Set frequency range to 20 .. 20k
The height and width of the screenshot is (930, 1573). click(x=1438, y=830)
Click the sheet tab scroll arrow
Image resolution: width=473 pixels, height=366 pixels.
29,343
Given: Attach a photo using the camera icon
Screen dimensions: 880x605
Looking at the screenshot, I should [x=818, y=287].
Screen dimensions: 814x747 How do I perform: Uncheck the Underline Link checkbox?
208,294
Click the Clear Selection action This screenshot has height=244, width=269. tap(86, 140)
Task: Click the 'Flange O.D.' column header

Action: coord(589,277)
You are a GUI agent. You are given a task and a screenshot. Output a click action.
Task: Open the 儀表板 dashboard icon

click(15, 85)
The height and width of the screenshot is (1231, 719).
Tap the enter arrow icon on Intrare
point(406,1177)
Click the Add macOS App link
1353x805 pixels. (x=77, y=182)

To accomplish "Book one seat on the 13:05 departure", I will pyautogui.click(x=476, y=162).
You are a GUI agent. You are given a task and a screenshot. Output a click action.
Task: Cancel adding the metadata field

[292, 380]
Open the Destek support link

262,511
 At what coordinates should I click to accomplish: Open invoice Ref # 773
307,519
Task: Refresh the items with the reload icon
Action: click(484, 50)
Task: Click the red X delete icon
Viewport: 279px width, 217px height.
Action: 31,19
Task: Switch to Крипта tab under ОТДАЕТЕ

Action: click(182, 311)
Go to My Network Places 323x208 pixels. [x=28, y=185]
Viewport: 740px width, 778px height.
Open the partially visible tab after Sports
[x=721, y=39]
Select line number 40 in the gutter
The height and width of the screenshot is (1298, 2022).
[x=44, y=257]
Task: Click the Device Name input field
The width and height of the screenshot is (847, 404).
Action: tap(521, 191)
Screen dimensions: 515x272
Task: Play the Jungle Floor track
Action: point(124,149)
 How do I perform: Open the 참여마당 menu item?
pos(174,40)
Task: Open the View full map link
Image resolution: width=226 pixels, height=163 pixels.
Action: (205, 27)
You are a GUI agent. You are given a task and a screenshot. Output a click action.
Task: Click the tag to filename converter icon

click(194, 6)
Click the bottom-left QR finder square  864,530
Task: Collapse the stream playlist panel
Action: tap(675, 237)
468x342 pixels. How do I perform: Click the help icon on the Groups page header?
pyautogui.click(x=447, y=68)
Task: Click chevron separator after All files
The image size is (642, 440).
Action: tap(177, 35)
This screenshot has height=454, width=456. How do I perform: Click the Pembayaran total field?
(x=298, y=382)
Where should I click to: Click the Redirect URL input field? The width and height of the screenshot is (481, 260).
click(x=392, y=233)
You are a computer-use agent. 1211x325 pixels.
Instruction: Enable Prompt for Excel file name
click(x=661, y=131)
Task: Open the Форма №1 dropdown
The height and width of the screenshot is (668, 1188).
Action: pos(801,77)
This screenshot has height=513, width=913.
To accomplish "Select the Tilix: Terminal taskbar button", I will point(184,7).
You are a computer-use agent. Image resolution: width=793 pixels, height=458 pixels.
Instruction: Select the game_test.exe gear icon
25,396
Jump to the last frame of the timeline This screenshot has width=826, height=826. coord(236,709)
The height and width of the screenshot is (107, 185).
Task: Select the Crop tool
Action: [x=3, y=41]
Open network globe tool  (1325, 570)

.....

Work to do: Return each line of the data above that contains the string "pixels", copying every such line in full.

Exercise solution:
Image resolution: width=473 pixels, height=366 pixels.
1353x805 pixels. (x=77, y=182)
Go to My Network Places 323x208 pixels. [x=28, y=185]
Image resolution: width=226 pixels, height=163 pixels.
468x342 pixels. How do I perform: Click the help icon on the Groups page header?
You are a computer-use agent. 1211x325 pixels.
You are a computer-use agent. Image resolution: width=793 pixels, height=458 pixels.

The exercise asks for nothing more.